Para Jairo Santander, director del Departamento de Economía de la Universidad Central, estas cifras demuestran que a pesar de que hay una evolución, pues hay menos personas en segmentos vulnerables, aún falta consolidar los logros de la nueva clase media. Según él, en América Latina hay un grupo importante de la población que está saliendo de la pobreza, sin embargo, aunque da el salto, éste no es gigantesco.

“La pregunta ahora es: ¿hasta qué punto se consolidan como clase media? Un persona puede salir de la pobreza, pero puede quedar en una situación de vulnerabilidad. Por ejemplo, su trabajo puede generarle mayores ingresos, pero es un contrato informal o prestación de servicios, que en medio de una crisis económica puede hacer que retorne a la pobreza. En el continente la gente logra salir de la pobreza, pero no llega a una estabilidad, que es lo que la economía desearía”, agrega el académico.

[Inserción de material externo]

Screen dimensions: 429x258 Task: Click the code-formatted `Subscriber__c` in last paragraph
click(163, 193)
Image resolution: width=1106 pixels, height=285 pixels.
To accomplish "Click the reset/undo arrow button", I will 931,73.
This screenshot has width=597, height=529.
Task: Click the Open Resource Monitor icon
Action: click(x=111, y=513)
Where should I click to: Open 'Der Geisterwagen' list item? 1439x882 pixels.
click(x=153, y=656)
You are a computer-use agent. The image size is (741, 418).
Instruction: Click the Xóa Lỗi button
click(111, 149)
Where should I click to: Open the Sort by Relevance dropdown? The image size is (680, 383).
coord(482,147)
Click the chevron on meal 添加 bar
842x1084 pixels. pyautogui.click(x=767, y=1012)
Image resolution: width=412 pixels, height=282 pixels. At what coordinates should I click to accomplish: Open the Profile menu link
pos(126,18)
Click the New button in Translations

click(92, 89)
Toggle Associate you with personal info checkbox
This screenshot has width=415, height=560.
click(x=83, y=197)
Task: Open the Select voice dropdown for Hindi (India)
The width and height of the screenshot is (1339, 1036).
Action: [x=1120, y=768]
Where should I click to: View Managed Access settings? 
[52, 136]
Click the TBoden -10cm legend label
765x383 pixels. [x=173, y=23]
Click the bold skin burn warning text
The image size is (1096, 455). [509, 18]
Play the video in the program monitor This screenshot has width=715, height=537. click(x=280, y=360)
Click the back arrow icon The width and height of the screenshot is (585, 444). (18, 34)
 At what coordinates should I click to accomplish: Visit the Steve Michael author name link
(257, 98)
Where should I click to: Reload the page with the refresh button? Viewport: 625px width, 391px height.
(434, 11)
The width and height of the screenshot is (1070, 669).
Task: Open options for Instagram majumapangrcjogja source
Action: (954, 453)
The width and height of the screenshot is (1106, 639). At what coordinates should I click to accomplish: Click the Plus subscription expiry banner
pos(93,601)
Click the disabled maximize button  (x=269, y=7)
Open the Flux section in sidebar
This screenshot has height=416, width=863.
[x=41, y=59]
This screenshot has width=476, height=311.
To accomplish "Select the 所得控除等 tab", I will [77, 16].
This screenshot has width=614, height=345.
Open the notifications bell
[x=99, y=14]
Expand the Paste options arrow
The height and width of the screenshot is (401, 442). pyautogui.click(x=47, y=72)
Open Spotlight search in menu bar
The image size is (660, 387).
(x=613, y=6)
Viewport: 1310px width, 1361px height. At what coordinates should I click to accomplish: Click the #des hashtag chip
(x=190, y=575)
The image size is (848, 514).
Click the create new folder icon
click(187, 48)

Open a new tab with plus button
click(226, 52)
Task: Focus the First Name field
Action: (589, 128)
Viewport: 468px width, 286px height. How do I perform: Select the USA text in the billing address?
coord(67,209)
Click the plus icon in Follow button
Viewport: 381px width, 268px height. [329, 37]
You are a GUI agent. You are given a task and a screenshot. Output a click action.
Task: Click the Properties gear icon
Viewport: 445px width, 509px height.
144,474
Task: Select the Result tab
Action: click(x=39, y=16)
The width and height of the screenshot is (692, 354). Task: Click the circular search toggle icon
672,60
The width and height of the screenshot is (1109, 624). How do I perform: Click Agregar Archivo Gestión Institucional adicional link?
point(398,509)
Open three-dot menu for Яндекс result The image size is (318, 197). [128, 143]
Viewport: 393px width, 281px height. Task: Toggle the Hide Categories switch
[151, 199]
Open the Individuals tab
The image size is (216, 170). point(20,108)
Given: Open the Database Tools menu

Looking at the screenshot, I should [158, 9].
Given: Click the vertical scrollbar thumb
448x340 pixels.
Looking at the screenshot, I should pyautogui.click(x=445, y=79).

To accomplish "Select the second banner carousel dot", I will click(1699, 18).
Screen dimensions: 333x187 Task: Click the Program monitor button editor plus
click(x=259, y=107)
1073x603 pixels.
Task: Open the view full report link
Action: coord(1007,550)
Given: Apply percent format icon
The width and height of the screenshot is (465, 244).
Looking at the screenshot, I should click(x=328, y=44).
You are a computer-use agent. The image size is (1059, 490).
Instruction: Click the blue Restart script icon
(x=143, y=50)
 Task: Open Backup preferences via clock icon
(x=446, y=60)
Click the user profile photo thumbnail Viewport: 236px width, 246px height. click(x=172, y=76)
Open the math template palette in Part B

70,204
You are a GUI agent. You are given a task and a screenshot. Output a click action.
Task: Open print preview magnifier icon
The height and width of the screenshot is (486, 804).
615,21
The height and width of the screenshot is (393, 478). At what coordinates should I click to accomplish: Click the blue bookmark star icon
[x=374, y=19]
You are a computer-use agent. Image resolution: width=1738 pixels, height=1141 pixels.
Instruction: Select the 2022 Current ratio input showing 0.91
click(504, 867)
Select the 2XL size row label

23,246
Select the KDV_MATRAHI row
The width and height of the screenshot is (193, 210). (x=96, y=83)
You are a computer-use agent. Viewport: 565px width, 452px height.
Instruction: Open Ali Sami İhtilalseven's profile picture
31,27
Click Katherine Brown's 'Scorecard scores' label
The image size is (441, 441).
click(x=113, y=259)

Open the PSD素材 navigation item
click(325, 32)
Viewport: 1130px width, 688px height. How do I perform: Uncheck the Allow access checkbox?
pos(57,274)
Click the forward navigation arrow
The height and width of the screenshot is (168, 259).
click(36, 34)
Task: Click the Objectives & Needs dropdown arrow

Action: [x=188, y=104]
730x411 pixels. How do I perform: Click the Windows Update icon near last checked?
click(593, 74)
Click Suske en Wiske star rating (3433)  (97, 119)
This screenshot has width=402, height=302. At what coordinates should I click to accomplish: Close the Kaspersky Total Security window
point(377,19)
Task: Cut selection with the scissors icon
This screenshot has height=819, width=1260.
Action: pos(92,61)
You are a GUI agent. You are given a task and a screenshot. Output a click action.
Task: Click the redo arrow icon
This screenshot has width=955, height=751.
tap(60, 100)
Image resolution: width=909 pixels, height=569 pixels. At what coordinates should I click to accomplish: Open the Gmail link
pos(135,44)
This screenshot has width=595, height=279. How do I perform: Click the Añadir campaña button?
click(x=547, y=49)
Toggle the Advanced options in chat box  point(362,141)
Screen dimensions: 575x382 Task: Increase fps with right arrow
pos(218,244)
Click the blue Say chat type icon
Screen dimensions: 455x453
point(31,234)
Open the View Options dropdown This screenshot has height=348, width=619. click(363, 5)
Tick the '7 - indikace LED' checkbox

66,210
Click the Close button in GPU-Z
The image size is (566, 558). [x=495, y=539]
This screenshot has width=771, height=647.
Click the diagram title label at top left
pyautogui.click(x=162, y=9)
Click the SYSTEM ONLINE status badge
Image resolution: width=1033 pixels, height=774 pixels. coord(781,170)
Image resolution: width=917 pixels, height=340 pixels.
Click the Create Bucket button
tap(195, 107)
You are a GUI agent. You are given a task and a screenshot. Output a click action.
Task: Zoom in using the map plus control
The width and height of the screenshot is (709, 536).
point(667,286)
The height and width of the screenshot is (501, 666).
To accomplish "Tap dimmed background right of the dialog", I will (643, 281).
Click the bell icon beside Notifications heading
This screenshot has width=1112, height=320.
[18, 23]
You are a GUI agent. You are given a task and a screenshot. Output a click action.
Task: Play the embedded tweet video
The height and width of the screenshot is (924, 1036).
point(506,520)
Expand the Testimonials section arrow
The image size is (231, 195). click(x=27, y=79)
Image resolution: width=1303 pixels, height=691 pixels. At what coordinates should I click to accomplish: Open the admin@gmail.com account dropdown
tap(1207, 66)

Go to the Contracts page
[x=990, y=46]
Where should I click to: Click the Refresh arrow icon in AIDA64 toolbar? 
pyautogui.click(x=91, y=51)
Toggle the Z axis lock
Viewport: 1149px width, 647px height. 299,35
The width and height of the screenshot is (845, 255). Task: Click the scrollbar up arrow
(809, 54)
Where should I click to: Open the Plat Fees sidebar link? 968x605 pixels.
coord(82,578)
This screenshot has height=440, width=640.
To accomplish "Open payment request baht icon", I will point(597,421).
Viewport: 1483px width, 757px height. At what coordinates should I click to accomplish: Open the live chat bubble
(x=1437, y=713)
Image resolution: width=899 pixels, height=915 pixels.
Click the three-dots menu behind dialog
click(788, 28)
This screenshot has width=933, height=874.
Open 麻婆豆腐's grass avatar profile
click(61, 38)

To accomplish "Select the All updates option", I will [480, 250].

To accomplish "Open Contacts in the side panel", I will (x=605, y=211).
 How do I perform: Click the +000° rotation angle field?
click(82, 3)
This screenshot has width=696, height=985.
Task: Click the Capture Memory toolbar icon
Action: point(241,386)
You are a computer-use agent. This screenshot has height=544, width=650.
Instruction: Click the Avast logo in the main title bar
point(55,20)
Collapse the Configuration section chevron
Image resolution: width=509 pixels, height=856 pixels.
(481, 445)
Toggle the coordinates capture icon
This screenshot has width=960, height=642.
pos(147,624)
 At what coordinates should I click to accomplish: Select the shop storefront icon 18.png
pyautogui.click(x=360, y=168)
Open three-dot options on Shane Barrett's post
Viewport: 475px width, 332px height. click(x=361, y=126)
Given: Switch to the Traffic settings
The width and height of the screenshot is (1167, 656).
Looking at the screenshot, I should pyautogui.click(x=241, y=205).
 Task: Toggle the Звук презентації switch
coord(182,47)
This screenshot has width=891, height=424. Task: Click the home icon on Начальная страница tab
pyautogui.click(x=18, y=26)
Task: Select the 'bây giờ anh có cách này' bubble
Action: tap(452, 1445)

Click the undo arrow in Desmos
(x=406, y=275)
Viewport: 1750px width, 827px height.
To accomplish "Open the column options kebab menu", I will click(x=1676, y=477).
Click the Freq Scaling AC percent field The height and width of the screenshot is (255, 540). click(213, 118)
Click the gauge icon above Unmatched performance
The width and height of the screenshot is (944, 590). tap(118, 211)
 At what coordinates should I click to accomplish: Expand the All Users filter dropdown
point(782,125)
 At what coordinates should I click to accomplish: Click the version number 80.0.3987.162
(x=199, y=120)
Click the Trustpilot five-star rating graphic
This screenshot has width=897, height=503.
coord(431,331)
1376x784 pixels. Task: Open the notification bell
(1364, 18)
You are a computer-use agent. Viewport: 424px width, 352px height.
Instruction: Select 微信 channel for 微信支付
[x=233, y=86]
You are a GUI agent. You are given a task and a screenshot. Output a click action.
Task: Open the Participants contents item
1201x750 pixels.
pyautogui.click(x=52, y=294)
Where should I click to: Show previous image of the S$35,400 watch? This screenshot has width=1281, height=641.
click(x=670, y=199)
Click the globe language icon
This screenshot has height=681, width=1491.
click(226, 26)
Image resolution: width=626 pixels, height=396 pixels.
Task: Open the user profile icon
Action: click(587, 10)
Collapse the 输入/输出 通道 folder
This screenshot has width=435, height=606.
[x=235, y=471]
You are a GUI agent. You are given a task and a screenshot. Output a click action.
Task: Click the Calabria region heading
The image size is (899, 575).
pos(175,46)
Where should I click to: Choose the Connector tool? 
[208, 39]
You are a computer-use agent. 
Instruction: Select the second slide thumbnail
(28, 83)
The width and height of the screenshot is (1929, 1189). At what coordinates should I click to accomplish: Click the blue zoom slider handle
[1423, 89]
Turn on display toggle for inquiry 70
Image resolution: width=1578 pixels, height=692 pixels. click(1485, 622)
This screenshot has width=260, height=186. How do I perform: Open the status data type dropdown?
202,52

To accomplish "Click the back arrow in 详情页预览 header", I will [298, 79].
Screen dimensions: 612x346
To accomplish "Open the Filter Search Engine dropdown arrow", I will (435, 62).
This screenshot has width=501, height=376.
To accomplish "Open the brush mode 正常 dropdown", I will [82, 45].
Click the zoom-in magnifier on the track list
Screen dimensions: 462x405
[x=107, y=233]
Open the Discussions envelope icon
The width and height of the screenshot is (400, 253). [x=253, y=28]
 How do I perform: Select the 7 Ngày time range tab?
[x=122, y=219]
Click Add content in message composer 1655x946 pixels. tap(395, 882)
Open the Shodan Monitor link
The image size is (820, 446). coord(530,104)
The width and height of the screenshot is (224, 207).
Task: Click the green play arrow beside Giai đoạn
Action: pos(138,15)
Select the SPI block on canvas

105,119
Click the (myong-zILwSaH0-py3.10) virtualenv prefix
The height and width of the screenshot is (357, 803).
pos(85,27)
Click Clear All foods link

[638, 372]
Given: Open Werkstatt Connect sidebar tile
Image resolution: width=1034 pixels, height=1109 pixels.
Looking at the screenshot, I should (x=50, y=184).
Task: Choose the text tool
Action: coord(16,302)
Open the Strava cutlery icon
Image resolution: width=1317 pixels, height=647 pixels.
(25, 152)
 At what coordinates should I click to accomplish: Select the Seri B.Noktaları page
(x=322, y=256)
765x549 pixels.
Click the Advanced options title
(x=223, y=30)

Lo anterior se ve reflejado en que alrededor del 50 % de la clase media aún no tiene bienes de mayor valor, como una casa o un carro: “Aún falta que se consolide la clase media bogotana para que tenga mejores dinámicas de consumo. Aún es una generación relativamente joven. En el momento en que tengan un mayor poder adquisitivo no sólo tendrán una canasta de consumo básico, sino que la ampliarán en escenarios de bienes más durables”.

Para eso, señala Santander, es necesario que se proteja su bolsillo y se incentive la cultura del ahorro. Hay dos factores que, para los expertos, en el último año lastimaron el consumo de los hogares, sobre todo el de la clase media: el incremento de las tasas de interés del banco central (no hay que olvidar que este segmento se apalanca con créditos) y la reforma tributaria, que obligó a que bajara el consumo.

Usualmente, los estratos medios son los más perjudicados en esos escenarios y algunos no aguantan estas cargas, que los obligan a recaer en escenarios de vulnerabilidad. “En eso aún estamos muy crudos en nuestra política económica”, dice el profesor de la Universidad Central, quien agrega que la sugerencia ahora es fomentar el empleo formal, promover el ahorro sin desestimular el consumo.

De todas formas, desde esa perspectiva, se considera que los resultados son una buena noticia, no sólo en lo económico, sino también en lo político, pues la clase media es más exigente, busca mejores bienes públicos y obliga a los gobernantes a que sean más responsables. Y eso está muy ligado a que es una clase que le apunta a la educación: el 59 % de ellos tienen estudios universitarios, superiores, tecnológicos y técnicos.

Por otro lado, agrega Juan Gabriel Pérez, director de Invest in Bogotá, que la capital haya engrosado su clase media es clave para la atracción de inversión, pues muchas de las empresas que buscan dónde expandirse tienen en este grupo socioeconómico a sus clientes potenciales: “Para estas compañías es fundamental conocer quiénes serán sus compradores, su distribución y cómo se comparan estos factores con aquellos de otras ciudades”.

De hecho, Pérez le atribuye el crecimiento a que Bogotá tiene una dinámica de inversión extranjera directa importante: “El crecimiento promedio estimado en el monto de inversión hacia la ciudad durante la última década es del 26 %”. El futuro, señala, es promisorio para la capital y para el país, teniendo en cuenta que la ciudad aporta el 25,7 % del producto interno bruto y es la que más empleos ofrece.